Seeing how joyfully and willingly they work without considering it hard work, I am very touched.
This shows how they have reached the state of Buddhahood where their mind is serene and peaceful and their will to benefit others is firm and unwavering.
They give for the sake of our newly inspired volunteers so they may be here to learn and bring back what they’ve learned to their countries of residence to further inspire and guide even more people.
So, be it here in Taiwan or overseas, everyone must work to nurture the Bodhi seed in the hearts of people around us.
This is what I very much hope for because only then can this Earth be full of forests of Bodhi trees.
For such forests of Bodhi trees to be possible, the only way is to diligently sow and nurture the Bodhi seed in the heart of every person.
This is what we must dedicate ourselves to doing very mindfully.
I’m truly very grateful for the training camp this time.
In fact, I’m grateful at all times.
Seeing how our Tzu Chi volunteers in Taiwan work so hard to organize one camp after another, my heart truly goes out to them.
Among the volunteers serving at this camp, there were some who had stayed back after helping out at the last camp as they hoped to form affinities with more people.
That’s why when the last training camp ended, many volunteers stayed back to help out at this training camp.
Among them, some actually have cancer and they are only in their 40s.
My heart truly goes out to them.
Despite being seriously ill and having undergone chemotherapy or multiple surgeries, they’re still willing to serve.
Some even stayed for two consecutive camps as they wished to serve more people.
Seeing how they give of themselves, despite being tormented by cancer, my heart truly goes out to them.
But they are truly very brave and are just like the ferryman described in the Sutra of Innumerable Meanings (無量義經).
Despite being sick, as long as he has a boat, the ferryman can still carry people across the river in his boat.
Although the ferryman is ill, so long as he still has the boat, he’ll be able to ferry himself and others to the other shore.
See, this is how dedicated and mindful these volunteers are.
They set aside their own illnesses to care for others and see how they have gained joy and peace from the work they do.
Not only volunteers from Taiwan, but those from overseas are also the same.
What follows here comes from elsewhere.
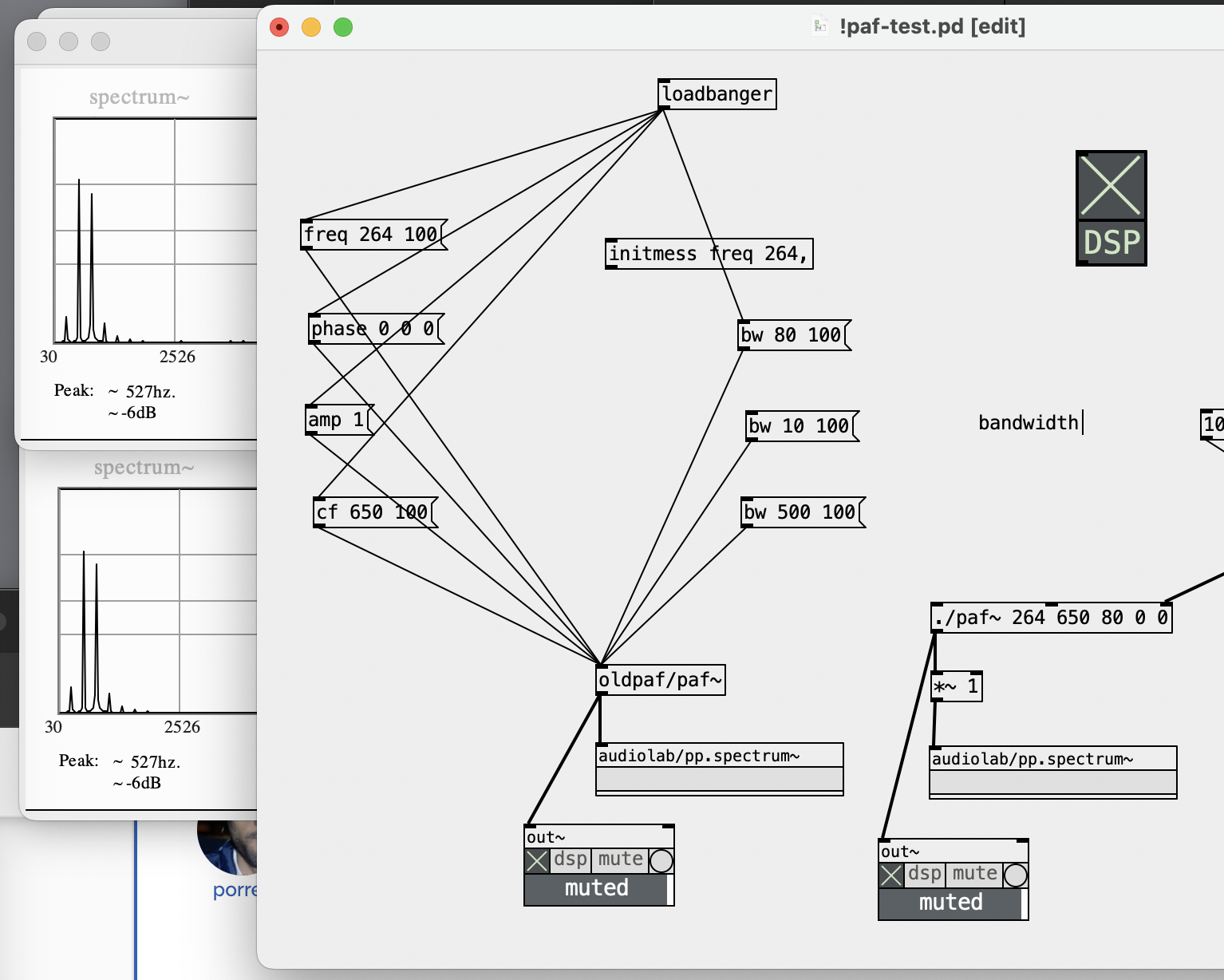This screenshot has height=980, width=1224.
Task: Click the loadbanger object
Action: pos(716,93)
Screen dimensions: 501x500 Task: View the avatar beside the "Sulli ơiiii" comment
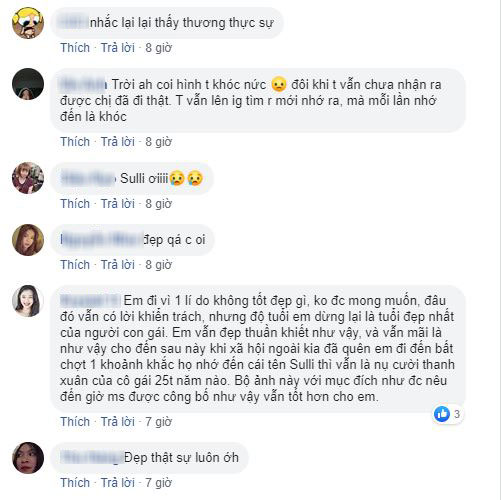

"My name is Zhang Wei-fang. I am from Malaysia. I have terminal stage cancer."
"When I first fell ill, I had to watch Master’s programs on Da Ai TV as they are indeed my source of comfort."
Having come to learn about Tzu Chi, she was determined to come to Taiwan.
So, she asked her doctor if she would be able to fly to Taiwan.
Because she has terminal stage cancer, she said she could not wait until next year as it could be too late.
That’s why she insisted on coming this year.
She kept asking other volunteers when she could come.
She has been waiting and asking since April this year as she was determined to come to Hualien to make a vow before me.
A Tzu Chi volunteer, Zhang Wei-fang said:
"The moment I arrived at the Abode, I made a vow I want to come to Hualien every year."
"Now I want to make a great vow before Master."
"I want to fully dedicate myself to serving others with unconditional love. Like Master, I want to devote my life entirely to helping others and I vow to follow Master in walking the path of Tzu Chi."
Yesterday, when I heard her speak, my heart truly went out to her.
She is very frail as she has terminal stage cancer and she is a Christian, yet she was willing to do all she could to come see me and vow to follow in my steps.
I am very moved by what she has done.
Every person has a touching story to tell.
For those from China, they had to spend a large sum to come here.
Yet, they were still willing to come as they wanted to make vows before me and also to return to the Abode, which is the spiritual home of every Tzu Chi volunteer.
See how all these volunteers from 13 countries speak different languages but share the same heart.
It truly is very touching.
May we all hold firmly to our resolution to create a land of Buddhas so that our Earth can become a Pure Land full of living bodhisattvas who share the same vow to benefit others.